The Data (Data-Acumen-Theory-Application) Science Credential in Economics helps Economics majors receive in-demand data skills, guided by theory, applied to economics.
We initiated the credential in 2021. We recognized employer demand for skills in data science and, in particular, the advantage of having that skill set along with an understanding of its application to the many economic challenges and questions that firms face every day. Fast forward three years to 2024, and our university now has a School of Data Science and Society (SDSS) that offers a BA and a BS degree in data science, and the College is offering a minor in data science. The economics department has made sure that our courses fulfill some of the requirements of those degrees. We have an Economic Analysis Concentration in the BS degree and several of our courses appear on the elective list for the minor.

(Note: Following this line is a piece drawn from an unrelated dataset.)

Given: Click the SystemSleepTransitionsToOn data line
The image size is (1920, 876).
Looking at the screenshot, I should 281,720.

We will continue to offer data science-related courses and applications and to bring in speakers from industry for the DATA Science seminar series. Students who complete the sequence of courses and attend four speaker events are encouraged to list the credential on their resumes. While the university does not indicate this type of credential on student transcripts, we have developed common language (see below) that can be used by our majors to signal the accomplishment. Also, given the many ways a student can acquire data science skills, the economics department will no longer recognize recipients of the credential in an end-of-year ceremony, but we can provide you with a certificate of completion at your request.
If you have any questions, please reach out to our Director of Undergraduate Studies.

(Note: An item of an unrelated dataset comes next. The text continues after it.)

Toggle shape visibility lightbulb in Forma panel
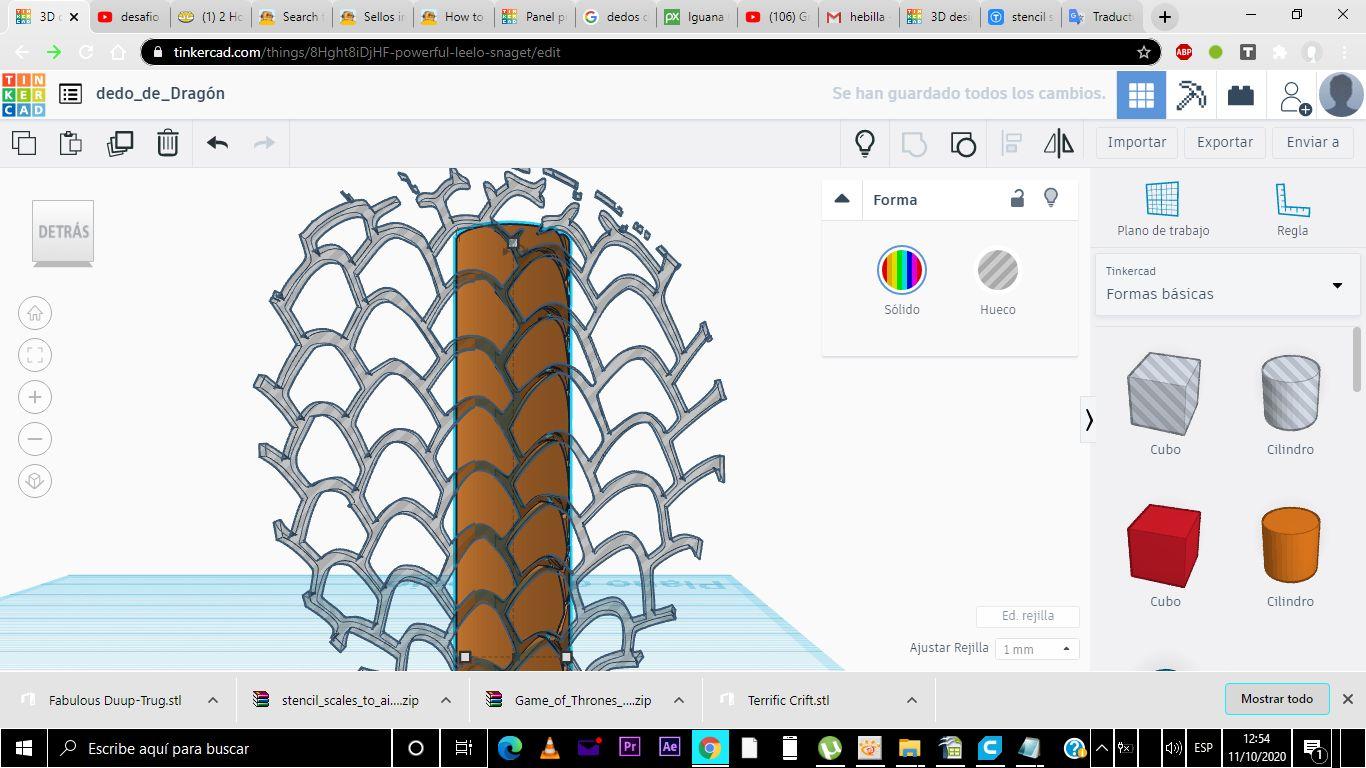1366x768 pixels. click(1051, 198)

Completion of the credential requirements allows students to obtain:
Practical and Marketable Skills
Introduction to programming languages (e.g., R/Python) commonly used in applications of data
science, and practical data skills: collecting, scraping, cleaning, merging, processing, and visualizing
data, descriptive analysis, optimization, and supervised/unsupervised statistical learning.
Synergy, Application, and Experience
Gain experience in combining these data skills with foundational knowledge of economics to frame
and solve economic questions using real data from finance, industry, government, health,
environment, among others.
Credential Requirements
The Credential requirements include completion of three courses and attendance at the Credential Speaker events.
- Three Courses*
- ECON 370: Economic Applications of Data Science
- ECON 470: Econometrics
- ECON 573: Big Data and Machine Learning
- or ECON 571: Advanced Econometrics
- or ECON 575: Applied Time Series Analyses and Forecasting
- Seminar Series: Attendance at seminars (minimum: 4) of invited speakers from industry to learn about the practice of data science and to provide opportunities for career networking.
- Speaker Series
- Spring 2024
- Fall 2023
- Spring 2023
- Fall 2022
- Spring 2022
- Fall 2021
- Speaker Series
- Data Science Competitions: Optional participation with a team of students in competitive challenges to explore and analyze a provided data set to answer important economic questions.

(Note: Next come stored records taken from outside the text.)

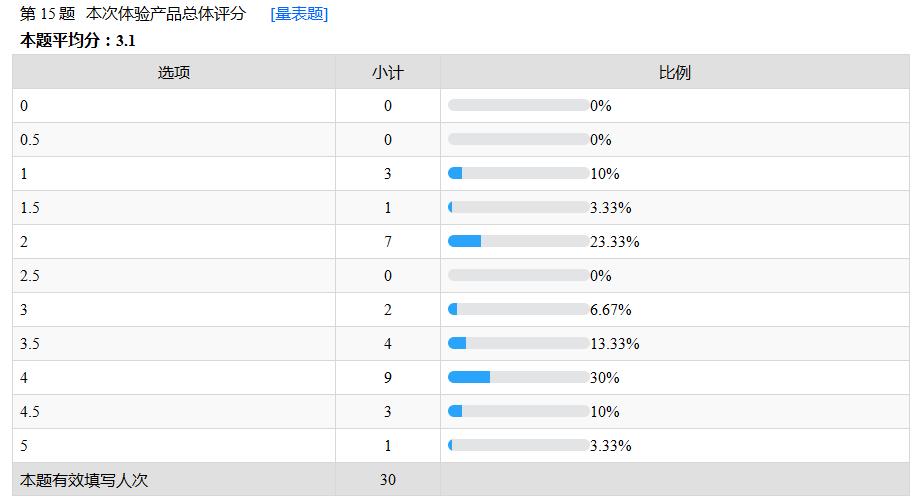The width and height of the screenshot is (922, 504).
Task: Click the progress bar in the 4.5 row
Action: point(518,411)
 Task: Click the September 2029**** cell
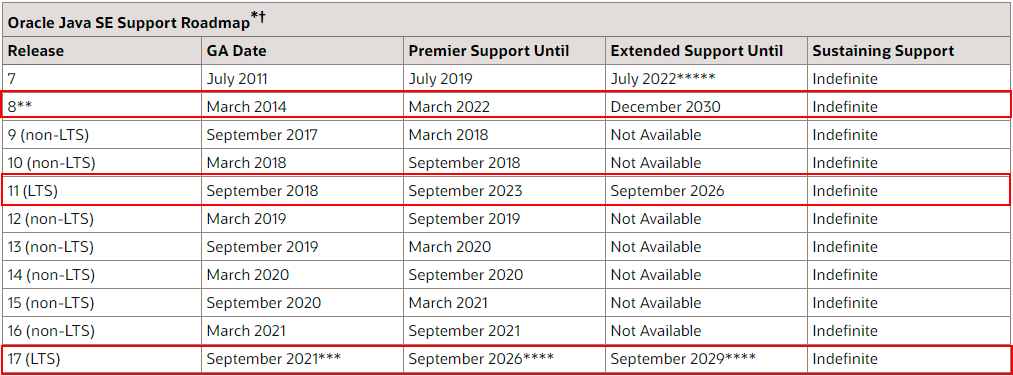pos(706,358)
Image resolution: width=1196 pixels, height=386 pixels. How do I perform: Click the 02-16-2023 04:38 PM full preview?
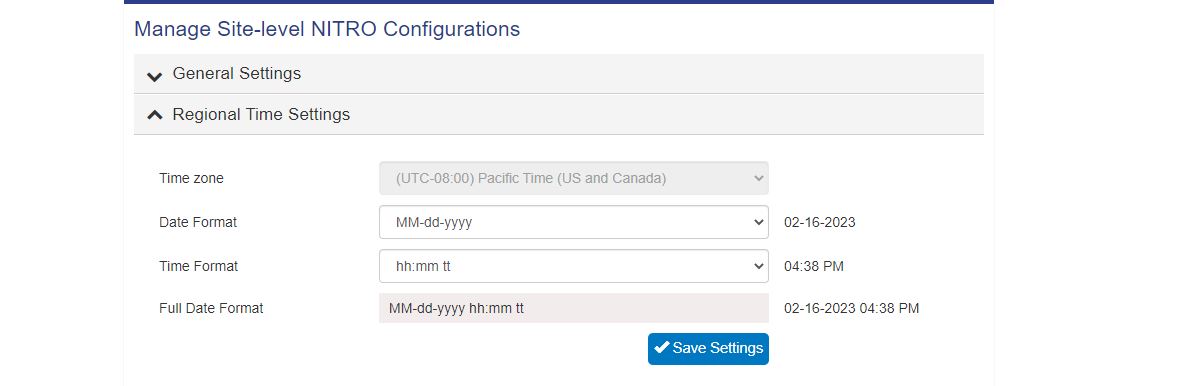851,308
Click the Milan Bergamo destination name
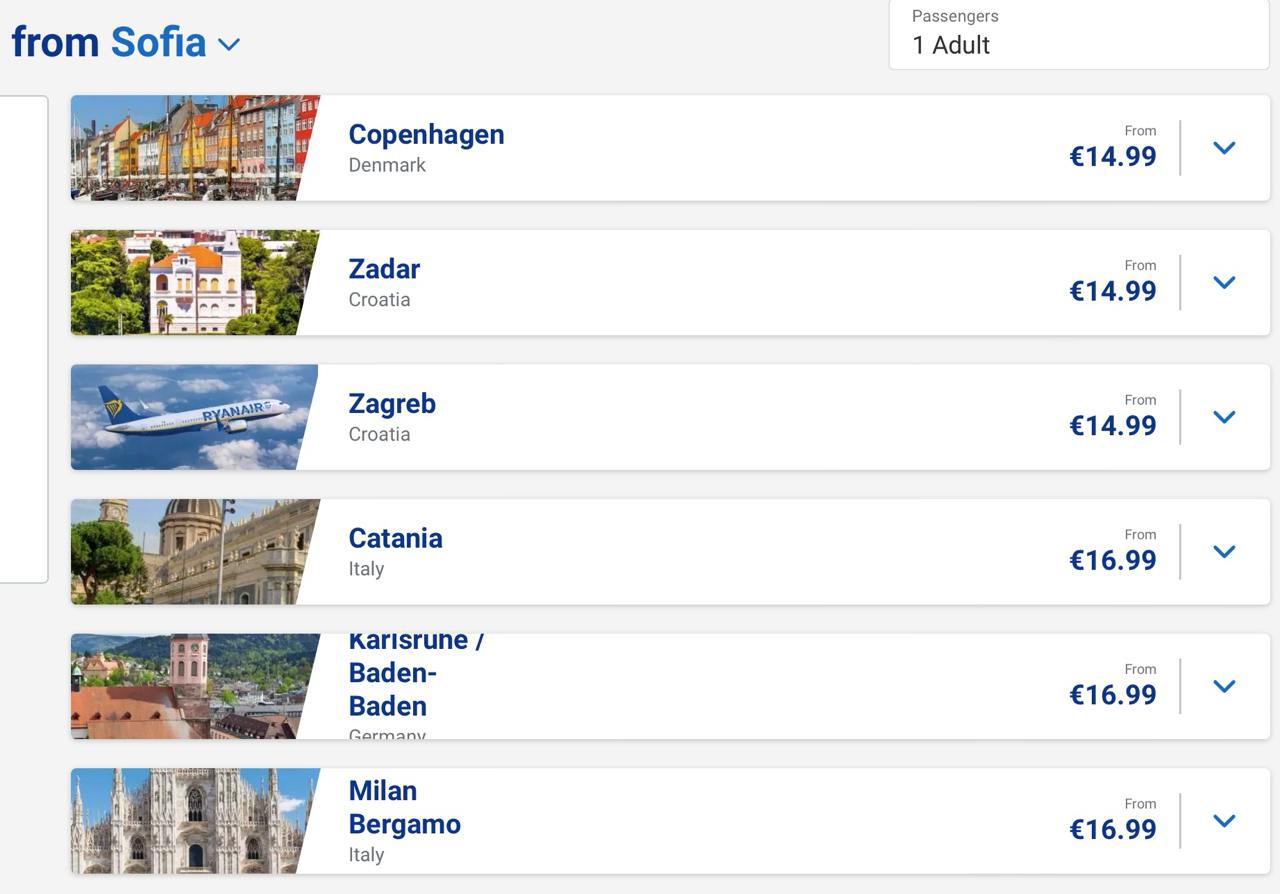The height and width of the screenshot is (894, 1280). 404,807
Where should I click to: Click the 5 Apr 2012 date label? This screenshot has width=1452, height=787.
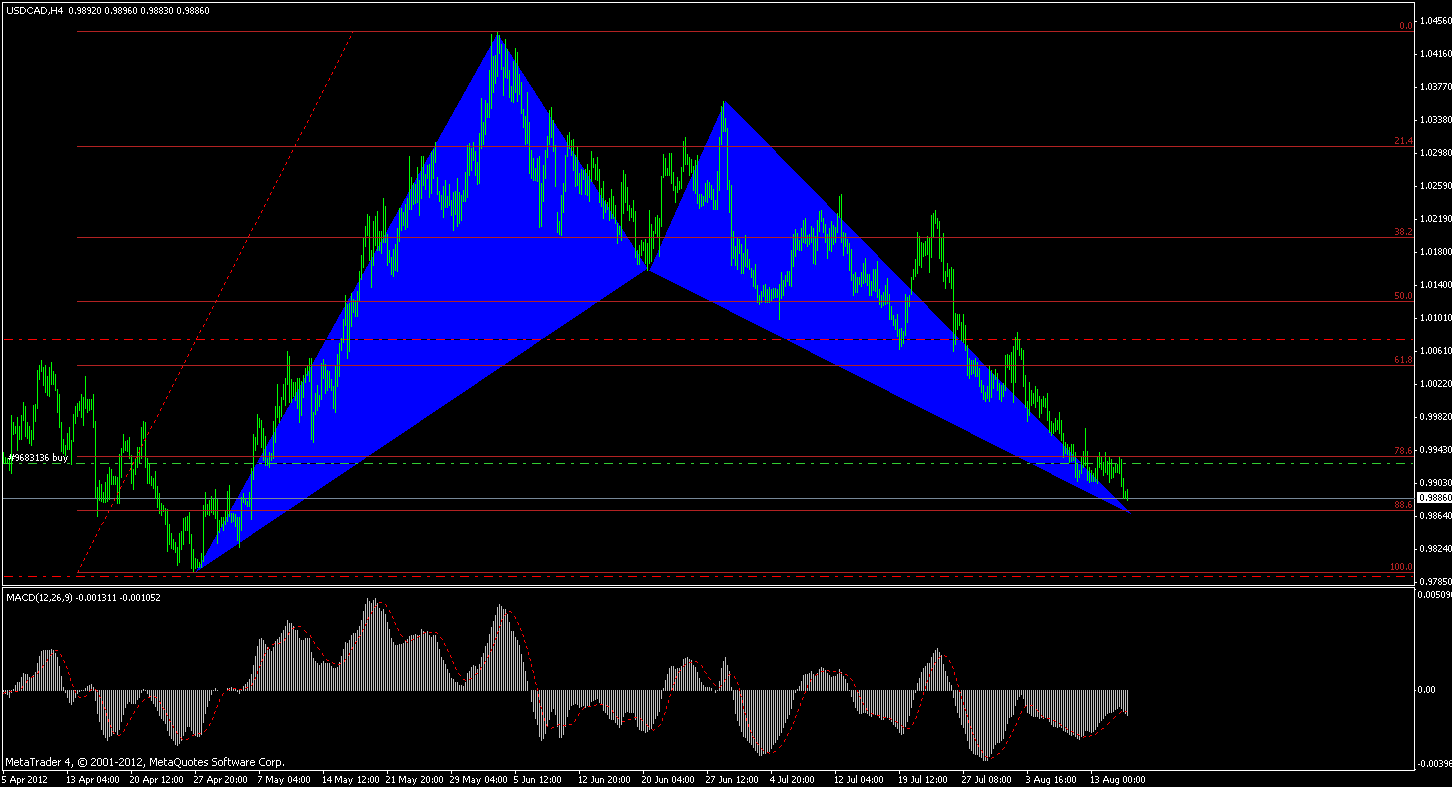pyautogui.click(x=25, y=779)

The credential is officially conferred to a student at the end of the semester in which all requirements are met.
On Résumé
We hope you will list this achievement on your resumé. For uniformity, the Economics Department would like all students to reference the DATA Science Credential in the same way on your resumés (since there is no formal university distinction for such credentials on the transcript). We suggest the following:
- Put the following citation under the “Education” section of resumé, indicating (expected) date of completion of requirements:
- DATA Science Credential in Economics (month year)
- For elaboration when necessary, use:
- The DATA Science Credential (Data|Acumen|Theory|Application) is implemented by the Economics Department at UNC Chapel Hill to provide experience in combining data skills (i.e., collecting, scraping, cleaning, merging, processing, and visualizing data, descriptive and econometric analysis, optimization, and supervised/unsupervised statistical learning) with foundational knowledge of economics to frame and solve economic questions using real data.